» TEXTO FORNECIDO
Key words: tuberculosis; knowledge on the disease, university students.


 

 

INTRODUÇÃO

Os estudos sobre tuberculose mostram que o padrão de ocorrência da doença está relacionado fundamentalmente aos determinantes sociais, estruturados nos modos de produção e reprodução da sociedade. Nos últimos tempos, a situação da doença vem se agravando, tanto em relação ao adoecimento como no que se refere ao número de mortes, em decorrência de certas políticas que vêm sendo adotadas, principalmente nos denominados países subdesenvolvidos, as quais têm produzido importantes desníveis sociais. Têm-se identificado como mais vulneráveis para adquirir a doença, populações de baixa renda, e ou com condições insalubres de moradia, os portadores do HIV, os desnutridos, os imigrantes, além daqueles que têm acesso restrito aos bens básicos como saúde e educação.1-6 Isto evidencia a associação entre as privações materiais e a presença da enfermidade, ademais dos indicadores clássicos, relacionados à doença e que, em geral, se colocam como fatores, reduzidos a causas que promovem a doença através do aumento da exposição e suscetibilidade.

Assim, buscou-se, com o presente estudo, caracterizar o conhecimento acerca da tuberculose de um determinado grupo de pessoas, identificando pontos de vulnerabilidade, no sentido de disponibilizar informações que orientem os serviços de saúde na prestação da assistência.

Trata-se de uma população de estudo que pode ser considerada como diferenciada, tendo em vista tratar-se de alunos do nível superior de educação, residentes em um único local, o que possibilita condições privilegiadas para a interpretação dos dados. O referencial teórico de vulnerabilidade, utilizado no presente estudo, foi o preconizado por Ayres.7

 

MATERIAL E MÉTODOS

O estudo teve como objetivo identificar aspectos que caracterizam a vulnerabilidade individual a respeito da tuberculose, especificamente no que se refere ao conhecimento sobre a enfermidade, em moradores do conjunto residencial da Universidade de São Paulo (CRUSP). O referencial teórico pautou-se no quadro analítico da vulnerabilidade. Este corpus conceitual emergiu no começo da década 80, para dar resposta à epidemia da aids, na tentativa de individualizar a suscetibilidade à enfermidade. Um dos modelos que se baseiam nesse referencial, proposto pioneiramente por Mann, Tarantola e Netter,8 apresenta uma metodologia para avaliar a vulnerabilidade à infecção pelo HIV. Na tentativa de superação deste, Ayres,9 no Brasil, propôs o modelo de vulnerabilidade conformado por três planos interdependentes de determinação e, conseqüentemente, de apreensão da maior ou da menor vulnerabilidade do indivíduo e da coletividade. O olhar do autor busca a compreensão do comportamento pessoal ou vulnerabilidade individual, do contexto social ou vulnerabilidade social e do programa de combate à doença ou vulnerabilidade programática. Cada um desses planos pode ser tomado como referência para interpretar-se, também, outras enfermidades, além da aids. Essa abordagem de vulnerabilidade pode ampliar a atuação em saúde e gerar reflexões que podem ser úteis para continuar no caminho da formulação de políticas de saúde a partir das necessidades da coletividade, uma vez que o estudo sobre a ótica de vulnerabilidade propõe uma estrutura interpretativa que busca articular o indivíduo, num determinado contexto social, regido por certas políticas sociais e de saúde. Além disso, esse conceito leva em conta a questão básica que se refere à cidadania como um exercício pleno de direitos.

» EXTRATO DE DADOS
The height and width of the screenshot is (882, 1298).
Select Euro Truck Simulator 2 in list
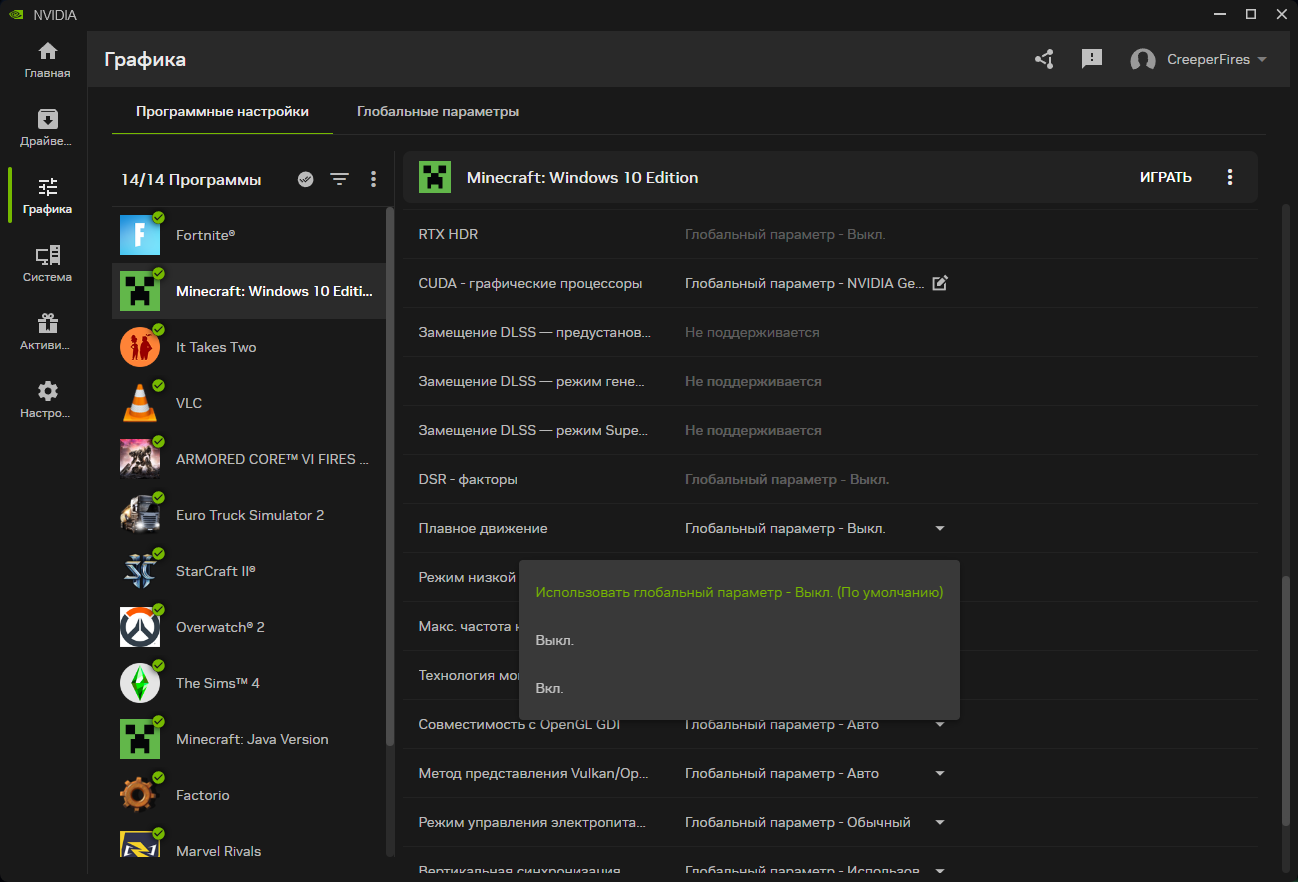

» REQUISITO 1
Traduza para o inglês esta frase do texto sobre tuberculose: "O referencial teórico pautou-se no quadro analítico da vulnerabilidade."
» REQUISITO 2
Redija a continuação do texto sobre tuberculose, começando logo após a sua última frase.

» RESULTADO 1
The theoretical framework was grounded in the analytical framework of vulnerability.

» RESULTADO 2
Nessa perspectiva, o autor referido, em publicação de 1999,7 propõe a sua operacionalização através da: vulnerabilidade individual que se refere ao grau e à qualidade da informação de que os indivíduos dispõem sobre os problemas de saúde, sua elaboração e aplicação na prática; vulnerabilidade social que avalia a obtenção das informações, o acesso aos meios de comunicação, à disponibilidade de recursos cognitivos e materiais, o poder de participar nas decisões políticas e nas instituições; e, vulnerabilidade programática que se constitui na avaliação dos programas para responder ao controle de enfermidades, além do grau e qualidade de compromisso das instituições, dos recursos, da gerência e do monitoramento dos programas nos diferentes níveis de atenção.

O presente artigo apresenta somente uma das faces do conceito de vulnerabilidade, pois se restringe aos aspectos que dizem respeito à vulnerabilidade individual, especificamente no que diz respeito aos aspectos cognitivos.

Tendo em vista que a tuberculose se constitui como uma das protagonistas no cenário epidemiológico brasileiro e, particularmente no Município de São Paulo, além do fato de terem sido encontrados casos em estudo desenvolvido por Bertolozzi,10 optou-se por estudá-la em um grupo restrito, constituído por alunos moradores do conjunto residencial da Universidade de São Paulo.

A população foi conformada por uma amostra estatisticamente significativa, perfazendo um total de 106 estudantes. Os dados foram coletados através da aplicação de um formulário, após a aplicação de Termo de Consentimento Livre e Esclarecido. O projeto de estudo foi submetido e aprovado pelo Comité de Ética em Pesquisa. Os dados foram coletados no período de outubro e novembro de 2002.

 

RESULTADOS E DISCUSSÃO

As características pessoais dos moradores do CRUSP

A maior parcela de estudantes pertencia ao sexo masculino (58,5%). A faixa etária predominante das mulheres, foi a de 20 a 25 anos, conformada por 21 pessoas, representando 47,7 % do total e, para os homens, foi a imediatamente seguinte, de 25 a 30 anos, com 26 pessoas (41,9%). Do conjunto total de alunos, verificou-se que a maior parte se concentrava nessa última faixa referida.

No que diz respeito à inserção dos estudantes segundo nível acadêmico, 74 (69,8%) encontravam-se matriculados no curso de graduação e 42 (30,2%) estavam cursando pós-graduação.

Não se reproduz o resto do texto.